As the EU prepares to become a club of 30-plus countries, the immense task of reforming its institutions - so that they can work effectivelyand gain some democratic credibility - will be unending. There are already signs of a new institutional model emerging, with the governments - and in particular the prime ministers who sit in the European Council - in control. This is a welcome development, since heads of government have some legitimacy in the eyes of electorates, but the model will need much refinement in future rounds of reform.

The European Council should become the EU's strategic authority, setting an agenda for the various councils of ministers and the Commission to follow. The old antagonism between supranational and inter-governmental institutions should become a thing of the past: a joined-up European Administration should include the Commission, the Council Secretariat and a new Diplomatic Service. There should be frequent exchanges of personnel between them and national administrations. A reformed General Affairs Council, consisting of senior politicians appointed by prime ministers, and based part of the time in Brussels, should co-ordinate the work of the other councils. The rotating presidency should be abolished, to ensure continuity in policy-making and in external representation. A single person should combine the foreign policy jobs currently held by Chris Patten and Javier Solana, speaking for the EU to the outside world and chairing meetings of the foreign ministers. A "Mr Euroland" should chair the meetings of Euroland finance ministers and represent the euro-zone in international financial negotiations. In each of the other councils, the ministers should elect one of their peers as the chair, for a two-year period.

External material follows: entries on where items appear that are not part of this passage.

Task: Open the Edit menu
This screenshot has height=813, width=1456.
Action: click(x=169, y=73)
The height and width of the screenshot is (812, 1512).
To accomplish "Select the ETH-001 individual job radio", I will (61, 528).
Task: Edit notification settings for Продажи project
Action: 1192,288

Much needs to be done to enhance the Union's legitimacy. Council meetings should be televised. A new Standing Council on Subsidarity should propose, every year, that a list of outmoded laws, programmes and budget lines be scrapped; the European Council could accept or reject these proposals. It is crucial to create links between national political systems and what happens in Brussels. Thus half the MEPs should be sacked, to be replaced by members of national parliaments, with lighter responsibilities than the full-time MEPs. As for the Commission, it will lack the authority to perform its job of managing the single market and the enlargement negotiations unless it gains an electoral mandate. So each EU country should directly elect one commissioner for a non-renewable term. The European Council should then choose one of them as president. Sounds unlikely? Maybe. But if the EU wants to become a truly continental Union it must adapt - or suffer a lingering death.